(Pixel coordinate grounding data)
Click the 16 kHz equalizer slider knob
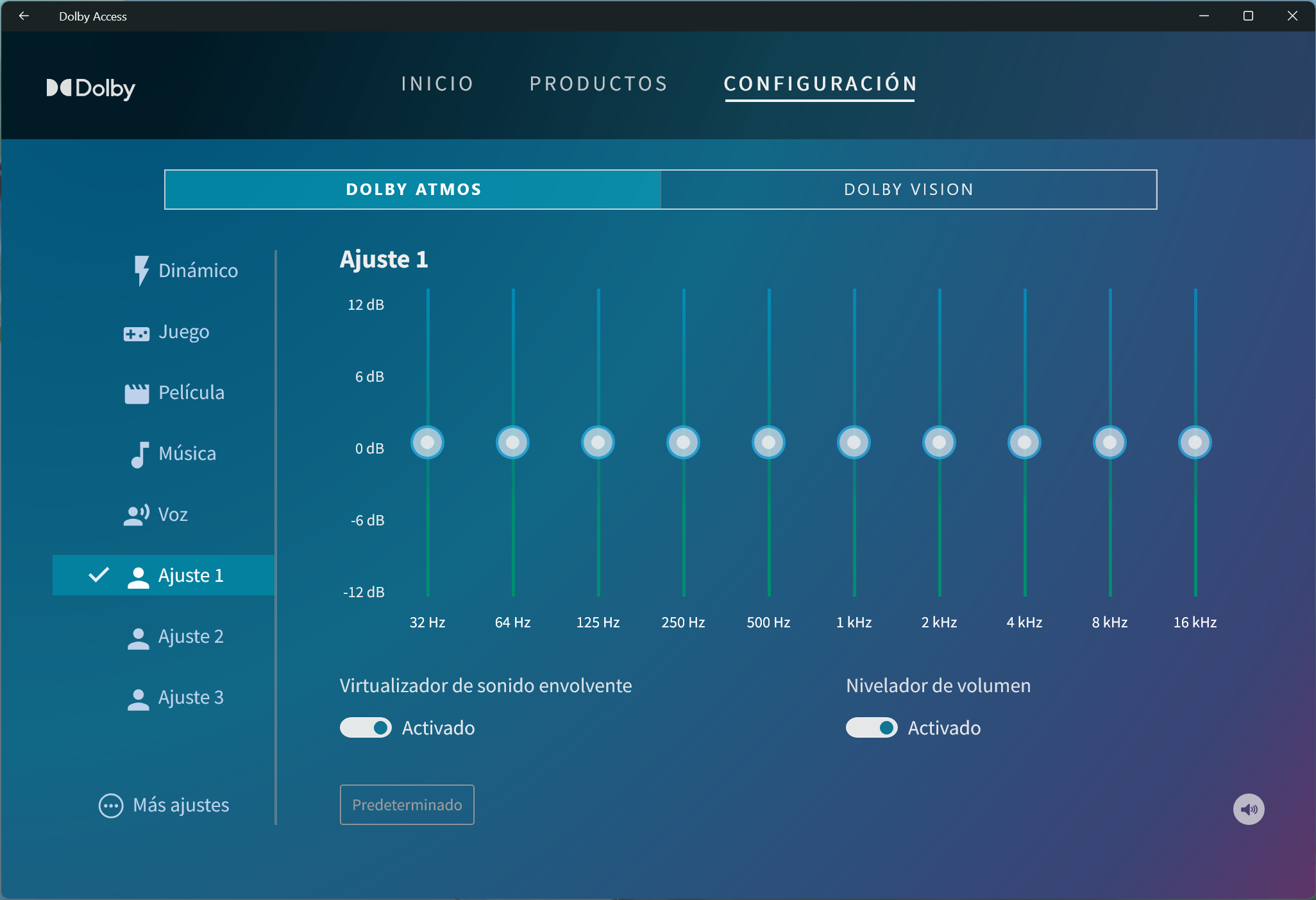The width and height of the screenshot is (1316, 900). pyautogui.click(x=1195, y=443)
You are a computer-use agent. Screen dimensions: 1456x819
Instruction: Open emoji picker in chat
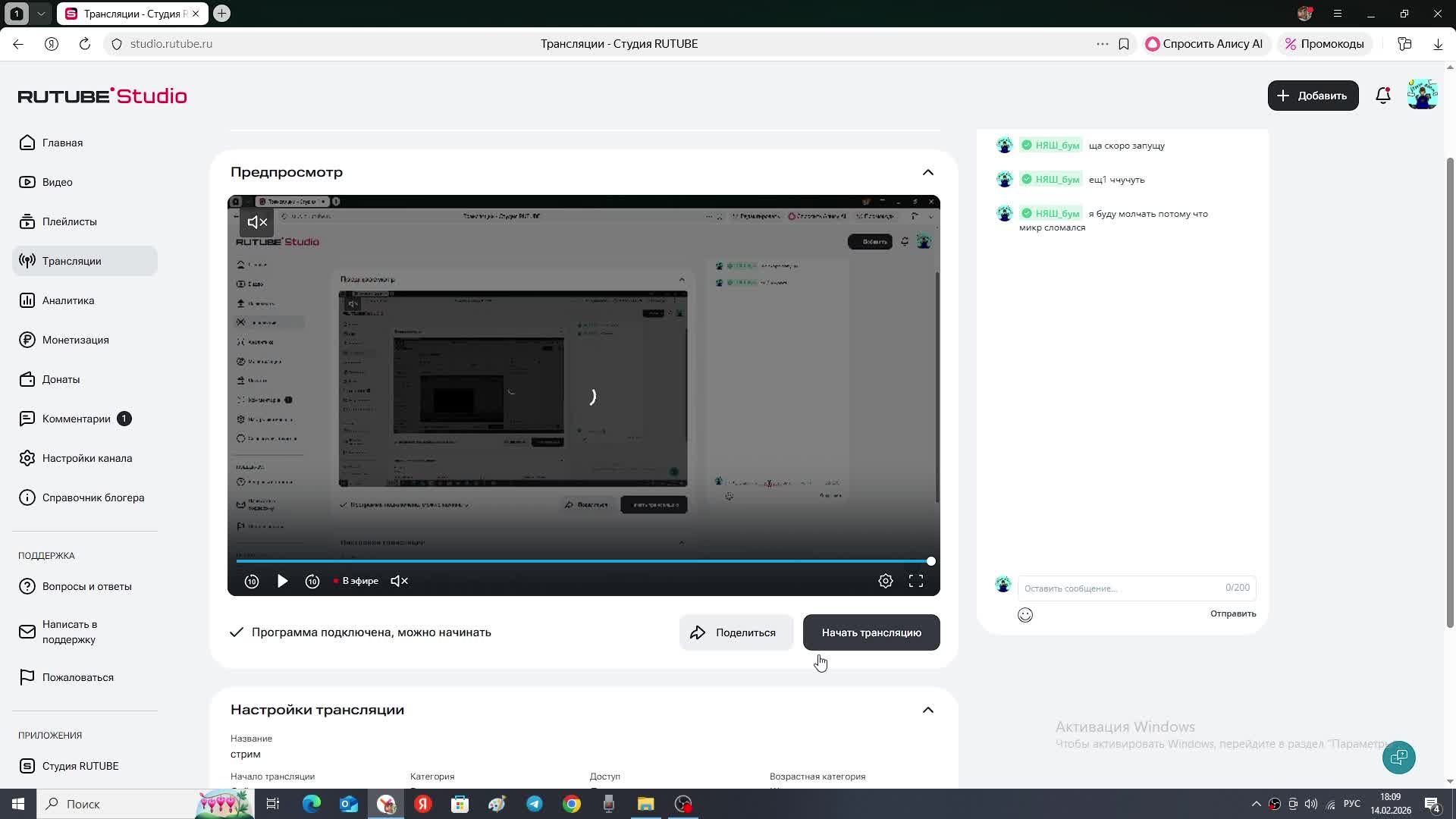coord(1025,615)
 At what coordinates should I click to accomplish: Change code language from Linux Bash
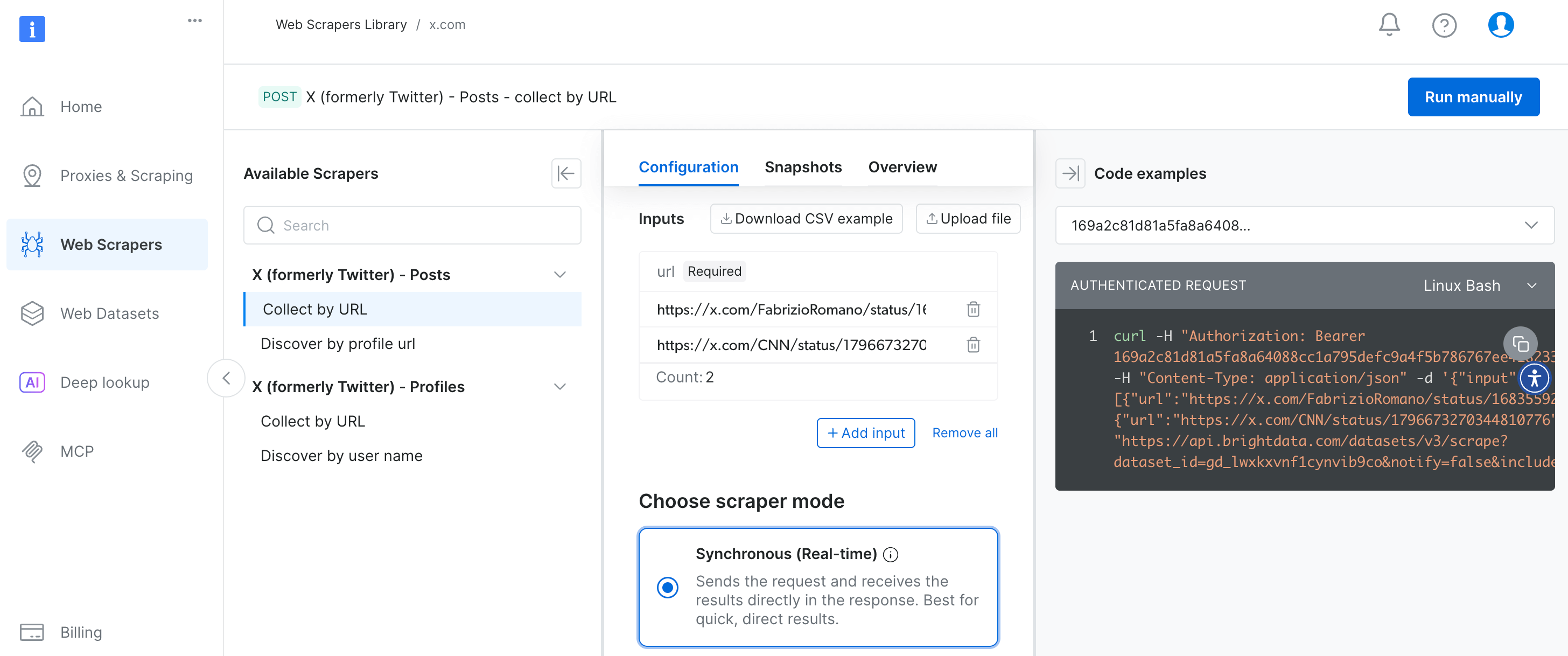pyautogui.click(x=1534, y=285)
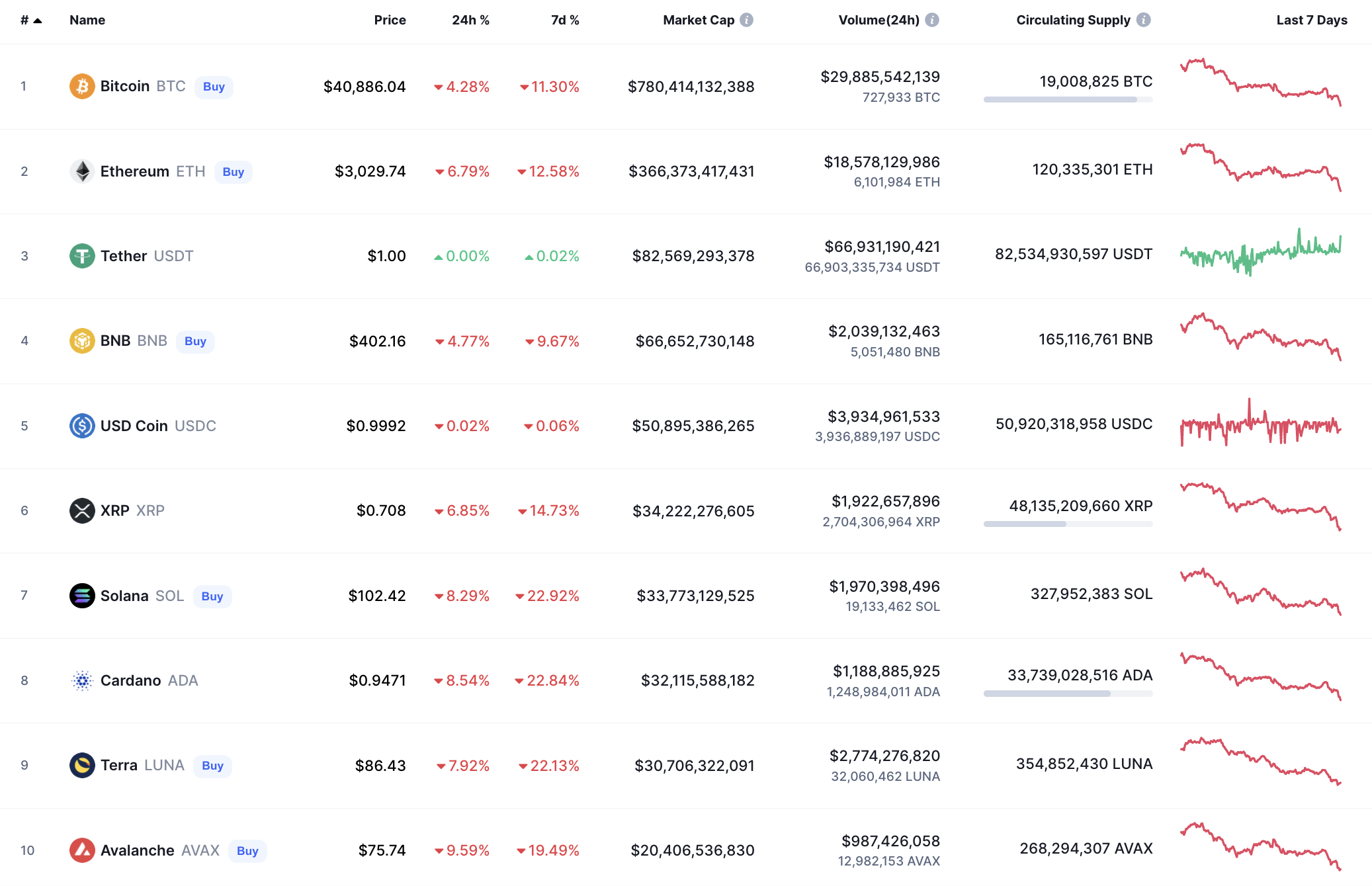Sort table by 24h % column header
1372x886 pixels.
[470, 20]
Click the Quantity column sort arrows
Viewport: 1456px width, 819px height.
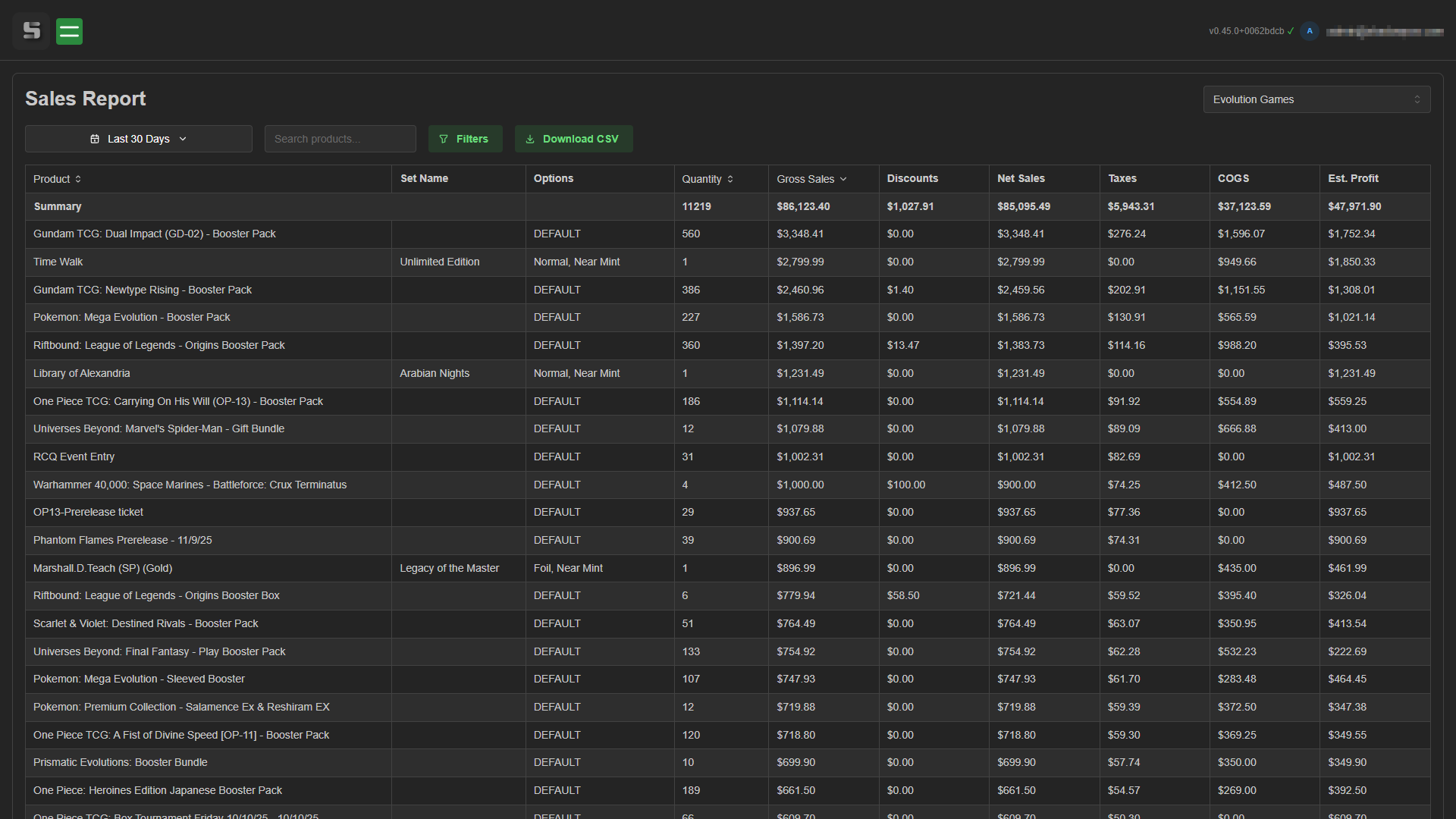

§ Exercise description
Which lines run from the one holding "You are a computer-use" through the end of the records? Reproduce them word for word, both ends included, with no pictures.

§ Answer below
You are a computer-use agent. Screen dimensions: 1456x819
Instruction: Open emoji picker in chat
coord(1025,615)
 At what coordinates should I click to accomplish: Change code language from Linux Bash
pyautogui.click(x=1534, y=285)
Sort table by 24h % column header
1372x886 pixels.
[470, 20]
Click the Quantity column sort arrows
Viewport: 1456px width, 819px height.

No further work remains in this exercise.